Work to do
Pick out every line of the records that contains the word "subset" and copy each one.

Given information
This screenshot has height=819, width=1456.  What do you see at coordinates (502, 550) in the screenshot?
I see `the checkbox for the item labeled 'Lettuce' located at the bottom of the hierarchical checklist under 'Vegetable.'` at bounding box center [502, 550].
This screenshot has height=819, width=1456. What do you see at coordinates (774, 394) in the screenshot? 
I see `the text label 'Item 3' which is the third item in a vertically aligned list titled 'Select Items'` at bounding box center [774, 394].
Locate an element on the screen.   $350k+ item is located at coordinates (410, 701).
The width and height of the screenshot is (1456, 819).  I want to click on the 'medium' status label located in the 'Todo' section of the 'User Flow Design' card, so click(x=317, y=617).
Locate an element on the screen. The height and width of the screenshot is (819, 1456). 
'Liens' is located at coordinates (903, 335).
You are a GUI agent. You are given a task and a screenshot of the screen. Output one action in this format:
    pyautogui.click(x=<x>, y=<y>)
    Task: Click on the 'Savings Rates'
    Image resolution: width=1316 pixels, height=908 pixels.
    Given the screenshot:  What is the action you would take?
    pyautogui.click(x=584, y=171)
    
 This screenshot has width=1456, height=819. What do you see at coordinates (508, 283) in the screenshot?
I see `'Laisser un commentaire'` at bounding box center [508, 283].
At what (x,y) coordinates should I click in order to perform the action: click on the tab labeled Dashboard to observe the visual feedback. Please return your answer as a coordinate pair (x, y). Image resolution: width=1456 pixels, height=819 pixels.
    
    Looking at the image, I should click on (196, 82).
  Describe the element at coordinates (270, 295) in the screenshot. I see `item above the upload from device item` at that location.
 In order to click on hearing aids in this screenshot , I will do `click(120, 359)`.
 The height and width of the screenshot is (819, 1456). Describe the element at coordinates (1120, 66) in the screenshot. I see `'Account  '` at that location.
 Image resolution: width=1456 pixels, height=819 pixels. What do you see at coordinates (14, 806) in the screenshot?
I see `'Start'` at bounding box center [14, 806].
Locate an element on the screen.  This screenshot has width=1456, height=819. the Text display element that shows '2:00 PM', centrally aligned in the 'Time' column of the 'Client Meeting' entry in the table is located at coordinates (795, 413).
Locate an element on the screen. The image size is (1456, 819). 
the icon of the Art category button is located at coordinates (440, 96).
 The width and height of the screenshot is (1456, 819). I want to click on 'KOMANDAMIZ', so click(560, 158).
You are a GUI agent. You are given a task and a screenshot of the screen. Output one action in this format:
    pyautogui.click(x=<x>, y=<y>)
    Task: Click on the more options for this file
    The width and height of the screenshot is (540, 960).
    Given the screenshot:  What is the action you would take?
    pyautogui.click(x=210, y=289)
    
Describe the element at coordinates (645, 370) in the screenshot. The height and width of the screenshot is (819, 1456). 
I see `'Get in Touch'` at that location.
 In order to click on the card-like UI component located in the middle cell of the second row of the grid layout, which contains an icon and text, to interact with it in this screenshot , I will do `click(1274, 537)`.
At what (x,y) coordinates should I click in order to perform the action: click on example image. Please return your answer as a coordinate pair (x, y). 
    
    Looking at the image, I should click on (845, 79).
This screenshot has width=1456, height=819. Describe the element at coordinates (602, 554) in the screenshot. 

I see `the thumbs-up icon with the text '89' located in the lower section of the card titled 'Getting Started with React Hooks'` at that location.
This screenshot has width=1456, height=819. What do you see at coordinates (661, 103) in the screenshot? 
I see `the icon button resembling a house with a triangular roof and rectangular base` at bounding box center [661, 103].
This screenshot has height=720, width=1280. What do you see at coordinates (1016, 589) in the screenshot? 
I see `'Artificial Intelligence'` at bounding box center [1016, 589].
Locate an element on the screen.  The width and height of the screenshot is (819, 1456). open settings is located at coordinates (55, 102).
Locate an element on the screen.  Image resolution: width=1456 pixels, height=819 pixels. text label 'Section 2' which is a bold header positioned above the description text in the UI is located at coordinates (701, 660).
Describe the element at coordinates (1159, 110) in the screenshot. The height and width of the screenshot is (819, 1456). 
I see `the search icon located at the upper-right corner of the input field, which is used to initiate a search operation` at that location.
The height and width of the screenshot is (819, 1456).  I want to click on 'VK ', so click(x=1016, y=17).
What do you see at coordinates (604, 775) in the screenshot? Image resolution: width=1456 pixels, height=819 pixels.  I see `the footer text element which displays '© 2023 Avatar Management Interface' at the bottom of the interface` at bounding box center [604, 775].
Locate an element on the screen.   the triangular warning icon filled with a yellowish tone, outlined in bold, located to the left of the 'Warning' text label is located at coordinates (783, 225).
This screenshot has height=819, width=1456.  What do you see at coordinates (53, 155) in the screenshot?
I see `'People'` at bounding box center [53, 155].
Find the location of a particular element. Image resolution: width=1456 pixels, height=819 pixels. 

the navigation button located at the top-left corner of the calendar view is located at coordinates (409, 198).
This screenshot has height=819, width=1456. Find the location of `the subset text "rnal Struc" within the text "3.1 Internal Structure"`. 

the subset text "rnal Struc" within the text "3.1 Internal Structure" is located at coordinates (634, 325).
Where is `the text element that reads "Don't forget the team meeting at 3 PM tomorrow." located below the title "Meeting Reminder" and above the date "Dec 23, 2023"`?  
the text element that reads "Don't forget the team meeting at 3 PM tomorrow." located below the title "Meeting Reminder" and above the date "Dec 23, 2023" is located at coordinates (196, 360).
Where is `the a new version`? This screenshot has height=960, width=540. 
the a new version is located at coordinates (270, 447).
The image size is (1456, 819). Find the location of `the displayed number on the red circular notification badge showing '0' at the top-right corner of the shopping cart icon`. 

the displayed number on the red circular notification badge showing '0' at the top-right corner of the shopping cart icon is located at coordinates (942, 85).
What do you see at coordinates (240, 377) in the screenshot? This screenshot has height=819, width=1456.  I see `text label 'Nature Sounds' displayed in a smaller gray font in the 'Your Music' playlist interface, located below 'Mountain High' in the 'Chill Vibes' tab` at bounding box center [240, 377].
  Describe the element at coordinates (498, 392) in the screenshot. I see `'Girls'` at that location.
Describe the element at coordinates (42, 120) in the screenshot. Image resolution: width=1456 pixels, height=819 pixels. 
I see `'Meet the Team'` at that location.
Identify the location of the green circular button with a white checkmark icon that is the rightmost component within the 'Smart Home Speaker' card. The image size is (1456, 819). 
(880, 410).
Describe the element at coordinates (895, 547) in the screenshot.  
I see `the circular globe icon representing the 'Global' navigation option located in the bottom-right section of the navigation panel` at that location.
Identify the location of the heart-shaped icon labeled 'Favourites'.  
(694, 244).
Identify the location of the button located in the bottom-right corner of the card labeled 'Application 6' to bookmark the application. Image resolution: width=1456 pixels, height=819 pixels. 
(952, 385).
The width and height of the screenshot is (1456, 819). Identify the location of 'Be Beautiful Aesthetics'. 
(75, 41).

Exercise output
This screenshot has height=819, width=1456. Find the location of `the subset text "rnal Struc" within the text "3.1 Internal Structure"`. 
the subset text "rnal Struc" within the text "3.1 Internal Structure" is located at coordinates (634, 325).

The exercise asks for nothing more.